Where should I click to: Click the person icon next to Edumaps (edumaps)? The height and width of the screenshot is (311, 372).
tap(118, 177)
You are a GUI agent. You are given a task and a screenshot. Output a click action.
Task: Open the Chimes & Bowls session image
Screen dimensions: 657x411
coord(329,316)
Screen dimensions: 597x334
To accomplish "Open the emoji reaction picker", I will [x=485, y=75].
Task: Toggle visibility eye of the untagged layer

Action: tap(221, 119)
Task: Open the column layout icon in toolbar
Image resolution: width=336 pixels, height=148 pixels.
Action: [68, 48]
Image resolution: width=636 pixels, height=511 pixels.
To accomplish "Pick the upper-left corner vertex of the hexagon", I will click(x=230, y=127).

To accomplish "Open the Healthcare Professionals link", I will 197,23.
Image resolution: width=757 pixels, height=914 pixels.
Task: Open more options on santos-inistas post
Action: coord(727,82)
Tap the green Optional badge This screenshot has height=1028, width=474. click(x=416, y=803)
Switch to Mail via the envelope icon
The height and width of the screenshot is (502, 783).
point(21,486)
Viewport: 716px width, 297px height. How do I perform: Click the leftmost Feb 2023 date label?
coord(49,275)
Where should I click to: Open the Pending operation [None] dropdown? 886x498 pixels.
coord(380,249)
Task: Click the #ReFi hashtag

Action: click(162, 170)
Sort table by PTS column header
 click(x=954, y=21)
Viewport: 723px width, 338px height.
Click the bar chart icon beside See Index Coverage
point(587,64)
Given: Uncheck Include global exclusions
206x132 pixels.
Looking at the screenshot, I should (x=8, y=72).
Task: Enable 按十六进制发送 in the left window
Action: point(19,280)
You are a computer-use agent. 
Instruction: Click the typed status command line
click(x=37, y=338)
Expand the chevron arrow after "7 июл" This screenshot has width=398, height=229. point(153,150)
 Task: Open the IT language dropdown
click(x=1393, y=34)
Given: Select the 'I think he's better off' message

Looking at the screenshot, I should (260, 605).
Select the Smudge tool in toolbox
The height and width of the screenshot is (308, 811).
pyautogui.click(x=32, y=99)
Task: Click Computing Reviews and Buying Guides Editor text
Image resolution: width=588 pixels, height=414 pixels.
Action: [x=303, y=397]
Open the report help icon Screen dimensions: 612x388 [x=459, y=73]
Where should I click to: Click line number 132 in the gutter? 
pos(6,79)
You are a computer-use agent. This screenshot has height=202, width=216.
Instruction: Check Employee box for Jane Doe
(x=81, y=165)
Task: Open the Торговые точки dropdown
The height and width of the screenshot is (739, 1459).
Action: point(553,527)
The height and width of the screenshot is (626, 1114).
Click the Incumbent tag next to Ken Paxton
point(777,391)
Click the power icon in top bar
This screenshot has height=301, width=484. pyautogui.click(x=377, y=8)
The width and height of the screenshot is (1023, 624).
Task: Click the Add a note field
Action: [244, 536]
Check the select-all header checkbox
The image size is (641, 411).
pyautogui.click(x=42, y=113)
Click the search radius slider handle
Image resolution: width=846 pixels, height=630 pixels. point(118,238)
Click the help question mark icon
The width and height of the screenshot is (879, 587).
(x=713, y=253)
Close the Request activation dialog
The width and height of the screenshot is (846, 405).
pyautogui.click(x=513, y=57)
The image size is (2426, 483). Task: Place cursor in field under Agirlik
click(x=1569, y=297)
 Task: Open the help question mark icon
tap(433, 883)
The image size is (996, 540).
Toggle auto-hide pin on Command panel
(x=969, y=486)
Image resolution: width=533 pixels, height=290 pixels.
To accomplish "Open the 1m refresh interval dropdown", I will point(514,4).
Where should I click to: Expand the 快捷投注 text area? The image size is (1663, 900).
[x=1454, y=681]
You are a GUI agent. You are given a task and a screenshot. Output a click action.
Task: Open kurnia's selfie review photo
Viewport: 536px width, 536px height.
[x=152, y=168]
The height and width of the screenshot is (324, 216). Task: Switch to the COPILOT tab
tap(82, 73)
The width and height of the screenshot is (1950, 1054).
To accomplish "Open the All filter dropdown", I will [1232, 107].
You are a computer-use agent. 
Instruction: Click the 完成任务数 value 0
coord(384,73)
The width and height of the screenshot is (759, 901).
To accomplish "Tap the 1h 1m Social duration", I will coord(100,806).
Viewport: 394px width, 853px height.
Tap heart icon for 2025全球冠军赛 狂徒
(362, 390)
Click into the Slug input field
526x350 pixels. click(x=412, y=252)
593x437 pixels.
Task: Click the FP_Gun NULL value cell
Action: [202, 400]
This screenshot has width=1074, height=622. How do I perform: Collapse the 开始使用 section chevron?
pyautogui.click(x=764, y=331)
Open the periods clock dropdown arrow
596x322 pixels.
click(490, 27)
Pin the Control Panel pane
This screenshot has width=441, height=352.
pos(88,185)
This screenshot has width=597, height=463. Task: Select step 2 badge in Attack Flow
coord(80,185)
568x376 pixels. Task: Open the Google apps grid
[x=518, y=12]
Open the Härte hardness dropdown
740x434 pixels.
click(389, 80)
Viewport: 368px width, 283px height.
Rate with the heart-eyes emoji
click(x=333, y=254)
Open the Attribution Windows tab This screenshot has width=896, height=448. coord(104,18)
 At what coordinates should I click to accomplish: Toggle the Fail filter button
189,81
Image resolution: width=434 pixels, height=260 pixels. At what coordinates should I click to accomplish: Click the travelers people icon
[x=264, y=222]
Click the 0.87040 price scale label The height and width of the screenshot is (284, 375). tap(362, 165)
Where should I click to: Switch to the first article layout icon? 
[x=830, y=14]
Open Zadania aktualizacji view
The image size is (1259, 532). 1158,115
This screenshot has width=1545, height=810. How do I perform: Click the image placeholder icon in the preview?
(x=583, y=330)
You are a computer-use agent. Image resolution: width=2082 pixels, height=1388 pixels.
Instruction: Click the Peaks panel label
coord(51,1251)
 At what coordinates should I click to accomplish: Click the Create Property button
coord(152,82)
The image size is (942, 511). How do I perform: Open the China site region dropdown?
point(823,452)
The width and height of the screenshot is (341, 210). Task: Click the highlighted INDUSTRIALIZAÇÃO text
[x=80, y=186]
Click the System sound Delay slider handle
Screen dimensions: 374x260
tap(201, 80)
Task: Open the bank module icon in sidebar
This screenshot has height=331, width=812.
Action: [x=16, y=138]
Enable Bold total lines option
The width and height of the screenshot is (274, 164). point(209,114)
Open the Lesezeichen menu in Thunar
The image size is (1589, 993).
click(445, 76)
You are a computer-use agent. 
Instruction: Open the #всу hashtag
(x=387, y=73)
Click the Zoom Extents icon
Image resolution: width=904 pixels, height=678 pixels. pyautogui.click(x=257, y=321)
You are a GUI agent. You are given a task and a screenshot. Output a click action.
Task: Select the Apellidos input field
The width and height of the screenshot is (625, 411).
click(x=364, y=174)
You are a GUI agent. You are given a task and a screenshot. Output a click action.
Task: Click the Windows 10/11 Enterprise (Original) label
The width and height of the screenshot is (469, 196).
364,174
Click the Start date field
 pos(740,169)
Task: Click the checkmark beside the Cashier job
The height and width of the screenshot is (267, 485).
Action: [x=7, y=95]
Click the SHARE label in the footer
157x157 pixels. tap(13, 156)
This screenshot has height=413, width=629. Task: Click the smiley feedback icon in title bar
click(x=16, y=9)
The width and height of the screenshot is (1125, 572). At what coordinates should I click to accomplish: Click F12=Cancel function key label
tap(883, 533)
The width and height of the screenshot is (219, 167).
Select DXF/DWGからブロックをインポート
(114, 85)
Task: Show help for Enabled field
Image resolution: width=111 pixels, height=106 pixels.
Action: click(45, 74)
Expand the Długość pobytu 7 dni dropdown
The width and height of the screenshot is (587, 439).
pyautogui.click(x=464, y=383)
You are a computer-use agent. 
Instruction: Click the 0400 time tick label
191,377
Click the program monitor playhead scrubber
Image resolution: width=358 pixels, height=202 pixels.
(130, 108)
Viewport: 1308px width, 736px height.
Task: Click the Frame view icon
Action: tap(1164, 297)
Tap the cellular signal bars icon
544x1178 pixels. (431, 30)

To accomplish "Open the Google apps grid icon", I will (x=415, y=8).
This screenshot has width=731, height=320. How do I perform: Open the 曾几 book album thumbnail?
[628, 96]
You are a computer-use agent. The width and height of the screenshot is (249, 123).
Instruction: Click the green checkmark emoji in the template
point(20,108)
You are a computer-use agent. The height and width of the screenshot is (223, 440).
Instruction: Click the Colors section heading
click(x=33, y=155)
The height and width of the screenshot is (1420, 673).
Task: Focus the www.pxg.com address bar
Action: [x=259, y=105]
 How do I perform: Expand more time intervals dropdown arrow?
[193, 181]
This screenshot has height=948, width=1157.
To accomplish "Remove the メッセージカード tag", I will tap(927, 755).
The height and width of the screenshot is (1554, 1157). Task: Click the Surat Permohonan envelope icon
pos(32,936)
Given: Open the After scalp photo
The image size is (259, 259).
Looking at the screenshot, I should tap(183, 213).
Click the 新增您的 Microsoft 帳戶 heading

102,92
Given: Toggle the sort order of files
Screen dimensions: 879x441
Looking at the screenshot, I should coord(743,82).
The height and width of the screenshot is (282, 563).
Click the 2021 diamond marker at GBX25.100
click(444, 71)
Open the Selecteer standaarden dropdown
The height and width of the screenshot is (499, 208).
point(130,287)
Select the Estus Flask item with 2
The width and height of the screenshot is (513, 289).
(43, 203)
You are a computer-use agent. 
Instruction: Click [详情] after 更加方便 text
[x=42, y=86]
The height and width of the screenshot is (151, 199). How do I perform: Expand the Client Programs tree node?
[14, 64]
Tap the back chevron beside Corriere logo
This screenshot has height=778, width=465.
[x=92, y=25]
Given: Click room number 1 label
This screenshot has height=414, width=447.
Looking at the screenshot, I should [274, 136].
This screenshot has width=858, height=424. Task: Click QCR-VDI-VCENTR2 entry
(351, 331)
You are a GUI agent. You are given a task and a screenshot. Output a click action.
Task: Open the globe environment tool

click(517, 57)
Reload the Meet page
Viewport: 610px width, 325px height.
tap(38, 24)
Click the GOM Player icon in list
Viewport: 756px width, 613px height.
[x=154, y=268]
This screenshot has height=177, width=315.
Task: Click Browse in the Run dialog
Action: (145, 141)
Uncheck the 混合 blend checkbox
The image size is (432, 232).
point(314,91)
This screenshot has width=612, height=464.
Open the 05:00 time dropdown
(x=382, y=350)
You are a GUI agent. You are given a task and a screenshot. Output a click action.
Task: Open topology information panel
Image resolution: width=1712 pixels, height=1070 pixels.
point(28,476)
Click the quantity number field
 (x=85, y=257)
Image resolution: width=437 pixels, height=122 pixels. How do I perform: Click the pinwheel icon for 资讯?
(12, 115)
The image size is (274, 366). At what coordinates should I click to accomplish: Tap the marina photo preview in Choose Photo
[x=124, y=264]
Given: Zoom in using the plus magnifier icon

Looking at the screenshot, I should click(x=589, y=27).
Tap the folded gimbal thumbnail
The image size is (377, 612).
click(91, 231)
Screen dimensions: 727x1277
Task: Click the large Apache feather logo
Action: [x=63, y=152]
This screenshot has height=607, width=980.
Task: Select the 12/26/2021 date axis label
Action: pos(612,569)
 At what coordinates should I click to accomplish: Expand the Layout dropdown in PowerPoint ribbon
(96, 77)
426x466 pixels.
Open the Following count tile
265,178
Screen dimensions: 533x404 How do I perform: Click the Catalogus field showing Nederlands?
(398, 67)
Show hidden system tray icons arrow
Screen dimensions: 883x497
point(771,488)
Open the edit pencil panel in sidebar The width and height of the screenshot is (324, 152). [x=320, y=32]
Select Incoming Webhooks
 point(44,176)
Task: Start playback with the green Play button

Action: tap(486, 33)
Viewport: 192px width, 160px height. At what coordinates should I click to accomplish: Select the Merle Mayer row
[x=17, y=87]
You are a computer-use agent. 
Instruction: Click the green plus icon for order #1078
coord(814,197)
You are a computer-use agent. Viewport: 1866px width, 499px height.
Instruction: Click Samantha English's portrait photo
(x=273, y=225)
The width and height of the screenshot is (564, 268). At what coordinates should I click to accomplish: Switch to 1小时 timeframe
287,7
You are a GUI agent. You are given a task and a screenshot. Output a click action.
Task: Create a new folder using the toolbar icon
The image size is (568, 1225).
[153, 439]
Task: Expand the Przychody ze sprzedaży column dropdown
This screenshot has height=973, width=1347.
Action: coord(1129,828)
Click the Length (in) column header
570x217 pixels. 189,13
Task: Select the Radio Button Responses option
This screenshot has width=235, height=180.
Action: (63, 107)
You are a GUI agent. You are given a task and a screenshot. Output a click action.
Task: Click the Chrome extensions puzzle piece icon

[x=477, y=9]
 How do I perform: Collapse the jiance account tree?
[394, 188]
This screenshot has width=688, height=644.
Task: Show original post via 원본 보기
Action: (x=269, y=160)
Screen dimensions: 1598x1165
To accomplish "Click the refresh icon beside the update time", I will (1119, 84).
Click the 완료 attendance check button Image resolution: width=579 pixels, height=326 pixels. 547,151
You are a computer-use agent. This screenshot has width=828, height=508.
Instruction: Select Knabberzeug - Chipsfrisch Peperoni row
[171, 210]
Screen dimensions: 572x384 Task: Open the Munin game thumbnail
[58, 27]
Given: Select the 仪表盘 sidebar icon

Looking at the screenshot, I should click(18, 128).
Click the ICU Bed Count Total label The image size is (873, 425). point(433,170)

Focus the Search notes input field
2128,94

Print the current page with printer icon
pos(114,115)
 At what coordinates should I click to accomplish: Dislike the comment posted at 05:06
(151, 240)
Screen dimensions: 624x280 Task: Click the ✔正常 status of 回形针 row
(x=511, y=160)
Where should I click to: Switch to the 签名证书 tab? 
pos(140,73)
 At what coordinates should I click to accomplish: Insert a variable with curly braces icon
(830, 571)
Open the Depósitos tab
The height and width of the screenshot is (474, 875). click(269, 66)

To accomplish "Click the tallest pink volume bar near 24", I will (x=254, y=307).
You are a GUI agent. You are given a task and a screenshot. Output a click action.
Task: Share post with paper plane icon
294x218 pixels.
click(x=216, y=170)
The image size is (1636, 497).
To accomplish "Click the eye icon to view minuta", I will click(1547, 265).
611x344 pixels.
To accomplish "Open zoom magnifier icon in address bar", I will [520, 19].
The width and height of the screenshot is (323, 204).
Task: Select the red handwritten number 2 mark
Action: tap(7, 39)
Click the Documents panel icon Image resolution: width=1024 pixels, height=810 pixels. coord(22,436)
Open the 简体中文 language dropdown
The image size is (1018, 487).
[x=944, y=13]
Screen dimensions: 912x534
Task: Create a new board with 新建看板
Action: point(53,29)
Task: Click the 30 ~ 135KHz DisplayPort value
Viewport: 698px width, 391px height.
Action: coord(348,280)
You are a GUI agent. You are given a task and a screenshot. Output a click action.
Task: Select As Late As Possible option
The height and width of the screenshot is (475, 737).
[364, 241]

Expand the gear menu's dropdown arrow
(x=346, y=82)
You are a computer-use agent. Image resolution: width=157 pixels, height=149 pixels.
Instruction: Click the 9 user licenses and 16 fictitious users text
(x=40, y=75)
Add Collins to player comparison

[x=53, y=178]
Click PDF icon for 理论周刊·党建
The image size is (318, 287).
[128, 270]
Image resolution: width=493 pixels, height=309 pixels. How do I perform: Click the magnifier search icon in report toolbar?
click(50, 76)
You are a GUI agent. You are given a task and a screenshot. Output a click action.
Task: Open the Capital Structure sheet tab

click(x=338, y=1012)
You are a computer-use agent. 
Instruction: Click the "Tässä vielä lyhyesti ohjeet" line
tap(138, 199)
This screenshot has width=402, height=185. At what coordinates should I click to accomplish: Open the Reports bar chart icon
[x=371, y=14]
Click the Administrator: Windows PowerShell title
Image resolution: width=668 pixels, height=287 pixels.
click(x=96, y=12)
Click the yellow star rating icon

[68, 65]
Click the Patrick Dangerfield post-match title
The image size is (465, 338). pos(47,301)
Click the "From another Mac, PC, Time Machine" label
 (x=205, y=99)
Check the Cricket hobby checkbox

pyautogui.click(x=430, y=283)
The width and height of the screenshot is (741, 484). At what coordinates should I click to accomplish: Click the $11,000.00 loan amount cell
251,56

□ □ □

▶ [GOAL]: Rewrite the material from its start through the line that contains "will click(x=230, y=127).", requests included, and lower every coordinate in the answers by 63.

▶ [THE SOLUTION]:
Where should I click to: Click the person icon next to Edumaps (edumaps)? The height and width of the screenshot is (311, 372).
tap(55, 114)
You are a GUI agent. You are given a task and a screenshot. Output a click action.
Task: Open the Chimes & Bowls session image
Screen dimensions: 657x411
coord(266,253)
Screen dimensions: 597x334
To accomplish "Open the emoji reaction picker", I will [x=422, y=12].
Task: Toggle visibility eye of the untagged layer

Action: tap(158, 56)
Task: Open the column layout icon in toolbar
Image resolution: width=336 pixels, height=148 pixels.
Action: [5, -15]
Image resolution: width=636 pixels, height=511 pixels.
To accomplish "Pick the upper-left corner vertex of the hexagon", I will click(x=167, y=64).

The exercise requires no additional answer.